Sites Were Later Cleaned Up By City

By JENNA CARLESSO

August 06, 2012

HARTFORD —— City administrators are investigating the possibility that some of the 37 private properties cleaned as part of an anti-blight effort did not receive proper notification of violations or citations.

The city is required to issue owners of blighted property a notice of violation and then a citation — typically a $99 fine — if the violation notice is ignored. In some cases, if property owners do not respond to either notification, the city will send a cleanup crew to address the violation. Cleanups are performed on properties with violations that pose a public health hazard.

David Panagore, Hartford's chief operating officer, said the city is trying to determine if all of the properties were issued a notice of violation and citation and if the notices were sent out in a timely fashion.

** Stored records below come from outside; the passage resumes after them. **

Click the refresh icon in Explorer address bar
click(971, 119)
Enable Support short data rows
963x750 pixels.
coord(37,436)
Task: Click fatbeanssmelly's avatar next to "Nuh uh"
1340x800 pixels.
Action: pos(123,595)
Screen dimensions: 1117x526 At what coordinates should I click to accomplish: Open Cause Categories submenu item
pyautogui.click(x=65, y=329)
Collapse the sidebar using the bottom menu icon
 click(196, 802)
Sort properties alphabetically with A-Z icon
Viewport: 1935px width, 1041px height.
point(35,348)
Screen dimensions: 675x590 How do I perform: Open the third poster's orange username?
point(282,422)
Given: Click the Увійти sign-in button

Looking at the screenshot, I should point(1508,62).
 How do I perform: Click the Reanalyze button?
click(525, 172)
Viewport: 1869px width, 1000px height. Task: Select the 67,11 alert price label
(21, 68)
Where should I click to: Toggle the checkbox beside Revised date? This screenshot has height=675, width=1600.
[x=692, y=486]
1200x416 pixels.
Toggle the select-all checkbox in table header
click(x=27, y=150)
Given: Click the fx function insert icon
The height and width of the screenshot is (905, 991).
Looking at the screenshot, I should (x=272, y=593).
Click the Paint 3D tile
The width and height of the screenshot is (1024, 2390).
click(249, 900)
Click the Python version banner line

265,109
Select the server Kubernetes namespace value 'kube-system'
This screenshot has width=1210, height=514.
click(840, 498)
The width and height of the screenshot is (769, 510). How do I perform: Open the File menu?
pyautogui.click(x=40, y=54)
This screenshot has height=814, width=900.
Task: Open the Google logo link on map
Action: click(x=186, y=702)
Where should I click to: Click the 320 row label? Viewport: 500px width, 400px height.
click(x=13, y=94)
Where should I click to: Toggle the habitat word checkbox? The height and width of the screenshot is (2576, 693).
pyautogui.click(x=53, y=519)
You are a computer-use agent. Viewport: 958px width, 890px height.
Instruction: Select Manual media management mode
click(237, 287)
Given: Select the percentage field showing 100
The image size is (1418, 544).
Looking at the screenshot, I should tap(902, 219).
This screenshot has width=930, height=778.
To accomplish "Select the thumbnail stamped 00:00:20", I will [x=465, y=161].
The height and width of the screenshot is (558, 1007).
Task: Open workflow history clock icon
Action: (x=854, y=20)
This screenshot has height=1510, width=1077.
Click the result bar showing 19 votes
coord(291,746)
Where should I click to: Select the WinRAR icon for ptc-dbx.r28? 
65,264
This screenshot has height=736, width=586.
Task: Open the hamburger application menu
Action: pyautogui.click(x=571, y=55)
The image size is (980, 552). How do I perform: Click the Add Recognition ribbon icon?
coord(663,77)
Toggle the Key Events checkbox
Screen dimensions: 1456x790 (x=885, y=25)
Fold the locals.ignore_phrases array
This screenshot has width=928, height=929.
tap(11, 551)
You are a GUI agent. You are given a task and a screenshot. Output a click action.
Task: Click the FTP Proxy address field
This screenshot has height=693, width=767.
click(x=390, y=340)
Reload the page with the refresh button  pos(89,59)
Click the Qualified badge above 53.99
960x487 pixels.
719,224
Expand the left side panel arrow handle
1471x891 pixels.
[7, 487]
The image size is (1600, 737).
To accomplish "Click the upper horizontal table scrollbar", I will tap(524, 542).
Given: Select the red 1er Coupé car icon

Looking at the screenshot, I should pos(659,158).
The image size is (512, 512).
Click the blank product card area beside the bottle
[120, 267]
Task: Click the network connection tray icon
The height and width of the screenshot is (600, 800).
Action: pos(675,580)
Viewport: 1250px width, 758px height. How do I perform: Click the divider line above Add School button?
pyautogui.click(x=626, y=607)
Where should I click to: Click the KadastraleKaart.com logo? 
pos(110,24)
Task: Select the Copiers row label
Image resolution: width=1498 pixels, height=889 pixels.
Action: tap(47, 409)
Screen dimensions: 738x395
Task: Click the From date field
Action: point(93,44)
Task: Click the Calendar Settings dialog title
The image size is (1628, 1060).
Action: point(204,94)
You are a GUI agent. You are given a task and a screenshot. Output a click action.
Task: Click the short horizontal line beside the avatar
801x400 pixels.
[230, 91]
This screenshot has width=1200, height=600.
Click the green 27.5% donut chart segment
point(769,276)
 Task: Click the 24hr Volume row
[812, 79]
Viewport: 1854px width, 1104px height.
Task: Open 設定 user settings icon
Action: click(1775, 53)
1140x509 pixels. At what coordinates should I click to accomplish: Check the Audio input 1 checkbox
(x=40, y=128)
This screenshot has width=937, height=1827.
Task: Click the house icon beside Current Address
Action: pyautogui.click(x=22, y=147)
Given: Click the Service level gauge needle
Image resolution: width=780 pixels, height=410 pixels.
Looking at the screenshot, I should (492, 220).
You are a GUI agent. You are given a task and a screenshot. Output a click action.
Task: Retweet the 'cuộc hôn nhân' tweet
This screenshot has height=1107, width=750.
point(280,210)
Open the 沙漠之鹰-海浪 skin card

The investigation is part of an ongoing review of records from the private property cleanups and of staff involved in the cleanups.

The public works department has cleaned 37 private properties whose owners violated the city's blight ordinances and failed to correct the problems. But the city's license and inspection department, which has been responsible for tallying up the work and billing the owners, has records for just 13 of the properties cleaned. A department manager said he had not received information about the other 24 properties from the department of public works or the city's livable and sustainable neighborhoods initiative.

The 13 bills on file had not yet been sent out — even though some of the cleanups occurred as far back as five or six months ago — because of computer glitches and outdated invoice language, city officials have said.

License and inspection records showed that work on the 13 documented properties cost $16,936.42. But when asked by The Courant why some of the properties had been billed the same amount for different work, Edison Silva, the department's operations manager, said that the numbers had been miscalculated, and that the total cost should be $28,159.26. Work on the 13 properties was performed in January, February and March.

A review of the updated license and inspection documents showed that the work cost $27,571.86 in total.

Panagore said last week that information about four of the 24 remaining properties was being tallied up to prepare bills. In addition, he said, seven properties were verified as being cleaned, but the public works department could not find the work orders for them; five property cleanups were falsely reported; two cleanups were reported as complete, but city staff wasn't able to get access to the properties; information for two others was submitted but the properties weren't actually cleaned; three cleanups were reported but no actual work was done in the field; and one cleanup was done by a private contractor, meaning it was being handled outside of the neighborhoods initiative.

Panagore said the five false cleanup reports were made by a neighborhoods initiative staff member who no longer workers for the city.

City officials have reassigned the responsibility of tallying up the work and billing the property owners to the finance department. The license and inspection department will no longer be involved in that process, Panagore said.

"From a procedural point of view, license and inspection should not be issuing the bills," he said. "All of the information will be sent to finance, which will issue the bills after [the] corporation counsel makes sure everything is in order."

Additionally, Jonas Maciunas, who had supervised the neighborhoods initiative, was reassigned to the development services' Complete Street Program, which oversees streetscape projects, a city official said. Panagore has taken over as head of the neighborhoods initiative.